About nine months after closing a $34 million seed round, artist-advance startup beatBread has officially inked “a $100 million institutional funding agreement.”
Two-year-old beatBread announced the $100 million tranche today, via a formal release that was emailed to DMN. Variant Investments, a Portland-headquartered alternative asset fund that says it explores “the remote, less crowded corners of the investment universe,” fronted the capital, according to the involved parties.
beatbread intends to use the “extended financial firepower” both to bankroll the careers of emerging professionals – advances are issued in part based upon applicants’ presence on streaming platforms – and “to offer multi-million dollar deals to some of the world’s biggest artists,” execs made clear.
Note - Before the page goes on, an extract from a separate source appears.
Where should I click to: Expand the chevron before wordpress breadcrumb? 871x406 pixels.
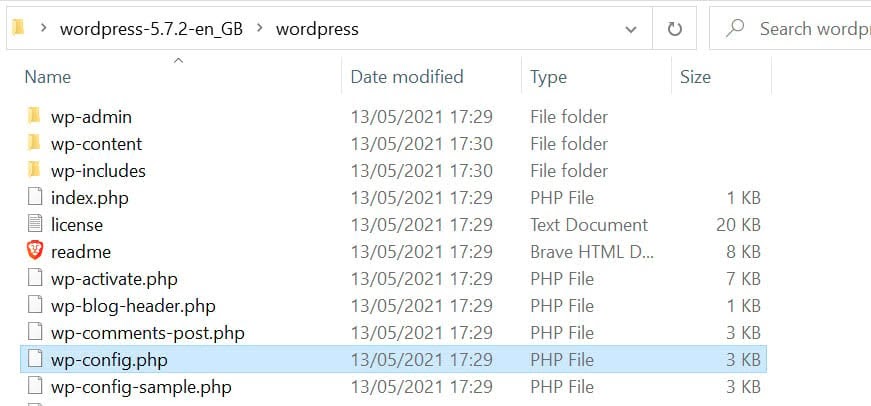pyautogui.click(x=259, y=29)
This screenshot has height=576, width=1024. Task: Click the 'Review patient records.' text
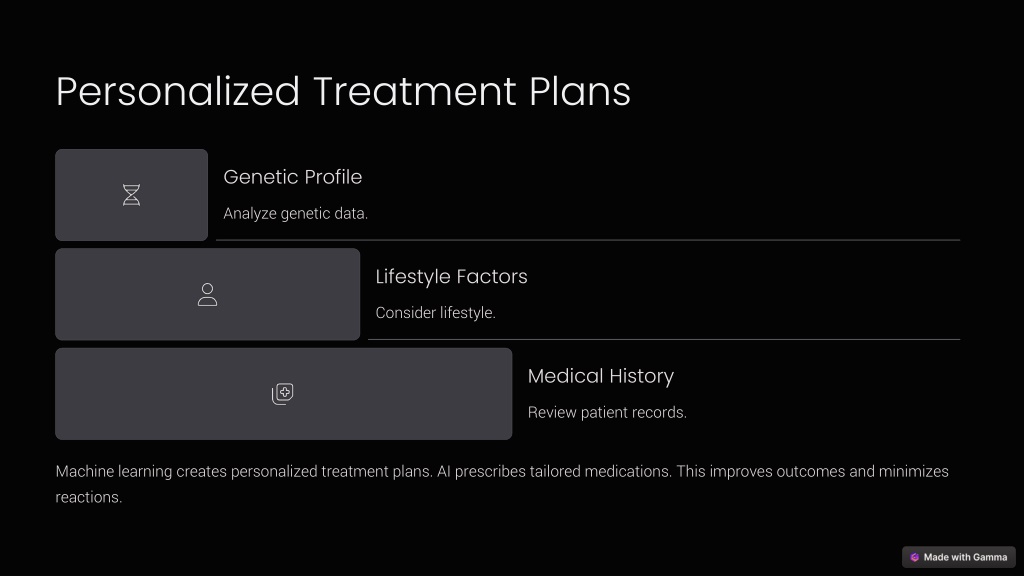pos(607,413)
On the latter front, beatBread in June finalized a seven-figure deal with Elley Duhe, whose “Middle of the Night” has racked up north of 633 million streams on Spotify. Furthermore, the advance service disclosed today that it’s provided payments “to more than 500 artists and labels across multiple genres, six continents, and a broad range of career stages.”
And while the size of beatBread’s advances range from $1,000 to $2 million, higher-ups also took the opportunity to reiterate that October had brought with it the rollout of “an exclusive invite-only investor network” consisting of music companies and distributors as well as “high net worth individuals.”
This “investor network,” for its part, can approve “even larger advances” than those issued via beatBread itself, with an overarching goal of equipping independent labels and distributors with “the financial capacity to compete for major artist deals.”
Building upon the idea, beatBread co-founder and CEO Peter Sinclair in a statement emphasized his business’s broader objective of affording indie labels and artists “better economic terms and the freedom to choose their own partners and maintain creative control” in the long run.
“Our initial artist fund powered more than five hundred advances to artists and independent labels, keeping ownership in the hands of artists and creators,” said the former Universal Music Group ecommerce exec Sinclair. “Now we’re scaling our capital sources to fund the next 1000 deals, and expanding the size of our advances in the process.
“Major label deals are no longer the only option for artists seeking to fund their careers. Our mission is to empower artists and independent labels with better economic terms and the freedom to choose their own partners and maintain creative control,” he concluded.
Last month, Stability AI revealed a $101 million seed raise, whereas BeatConnect announced that it had obtained $2.2 million from investors.